Given the following real input parameters:
$$
\left(x_i,\,y_i\right),
\quad \quad \quad
\left(x_f,\,y_f\right),
\quad \quad \quad
\left(a_x,\,a_y\right),
\quad \quad \quad
v_i > 0
$$
and define the differences:
$$
\Delta x := x_f - x_i\,,
\quad \quad \quad
\Delta y := y_f - y_i
$$
we need to solve the system of equations:
$$
\begin{cases}
\Delta x = v_i\cos\theta\,\Delta t + a_x\,\Delta t^2/2 \\
\Delta y = v_i\sin\theta\,\Delta t + a_y\,\Delta t^2/2 \\
\end{cases}
$$
where solutions $\Delta t > 0$ and $0 \le \theta < 2\pi$ are of interest.

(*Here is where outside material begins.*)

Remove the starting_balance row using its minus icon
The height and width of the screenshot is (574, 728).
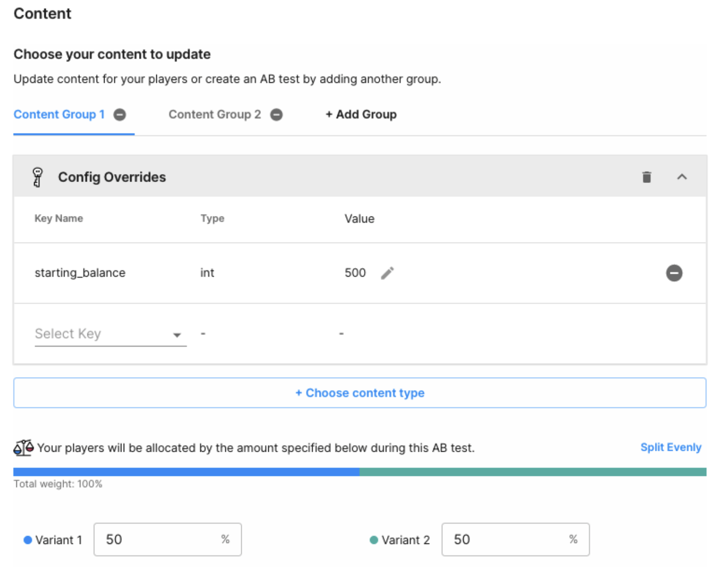674,273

So, rewriting the system of equations:
$$
\begin{cases}
\frac{2\,\Delta x - a_x\,\Delta t^2}{2\,v_i\,\Delta t} = \cos\theta \\
\frac{2\,\Delta y - a_y\,\Delta t^2}{2\,v_i\,\Delta t} = \sin\theta \\
\end{cases}
$$
it follows that:
$$
\left(\frac{2\,\Delta x - a_x\,\Delta t^2}{2\,v_i\,\Delta t}\right)^2 + \left(\frac{2\,\Delta y - a_y\,\Delta t^2}{2\,v_i\,\Delta t}\right)^2 = 1
$$
that is, by reworking:
$$
\left(a_x^2 + a_y^2\right)\Delta t^4 - 4\left(v_i^2 + a_x\,\Delta x + a_y\,\Delta y\right)\Delta t^2 + 4\left(\Delta x^2 + \Delta y^2\right) = 0
$$
where, defined the parameters:
$$
a := a_x^2 + a_y^2\,,
\quad \quad \quad
b := - 4\left(v_i^2 + a_x\,\Delta x + a_y\,\Delta y\right),
\quad \quad \quad
c := 4\left(\Delta x^2 + \Delta y^2\right)
$$
it's clear that there are solutions $\Delta t > 0$ if and only if:
$$
a + c \ne 0
\quad \quad \quad
\text{and}
\quad \quad \quad
b < 0
\quad \quad \quad
\text{and}
\quad \quad \quad
b^2 - 4\,a\,c \ge 0
$$
and in this case it's only one if:
$a = 0$ from which $\Delta t = \sqrt{\frac{c}{-b}}$;
$c = 0$ from which $\Delta t = \sqrt{\frac{-b}{a}}$;
$b^2 - 4\,a\,c = 0$ from which $\Delta t = \sqrt{\frac{-b}{2\,a}}$;
otherwise are two:
$$
\Delta t_1 = \sqrt{\frac{- b - \sqrt{b^2 - 4\,a\,c}}{2\,a}} < \Delta t_2 = \sqrt{\frac{- b + \sqrt{b^2 - 4\,a\,c}}{2\,a}}\,.
$$
In particular, if there are solutions $\Delta t > 0$, the initial velocity vector is trivially determined:
$$
v_{x,i} = v_i\,\cos\theta = \frac{\Delta x}{\Delta t} - \frac{a_x}{2}\,\Delta t\,,
\quad \quad \quad
v_{y,i} = v_i\,\sin\theta = \frac{\Delta y}{\Delta t} - \frac{a_y}{2}\,\Delta t
$$
and consequently also the angle measured with respect to the positive semi-axis of the abscissa:
$$
\theta =
\begin{cases}
\pi + \arctan\left(v_{y,i}/v_{x,i}\right) & \text{if} \; v_{x,i} < 0 \\
3\pi/2 & \text{if} \; v_{x,i} = 0 \, \land \, v_{y,i} < 0 \\
\pi/2 & \text{if} \; v_{x,i} = 0 \, \land \, v_{y,i} > 0 \\
2\pi + \arctan\left(v_{y,i}/v_{x,i}\right) & \text{if} \; v_{x,i} > 0 \, \land v_{y,i} < 0 \\
\arctan\left(v_{y,i}/v_{x,i}\right) & \text{if} \; v_{x,i} > 0 \, \land v_{y,i} \ge 0 \\
\end{cases}
$$
which, if desired, is equivalent to writing:
$$
\theta =
\begin{cases}
2\pi + \text{arctan2}\left(v_{y,i},\,v_{x,\,i}\right) & \text{if} \; v_{y,i} < 0 \\
\text{arctan2}\left(v_{y,i},\,v_{x,\,i}\right) & \text{if} \; v_{y,i} \ge 0 \\
\end{cases}
$$
where $\text{arctan2}(y,\,x)$ associates an angle in the interval $(-\pi,\,\pi]$ for each point $(x,\,y) \ne (0,\,0)$.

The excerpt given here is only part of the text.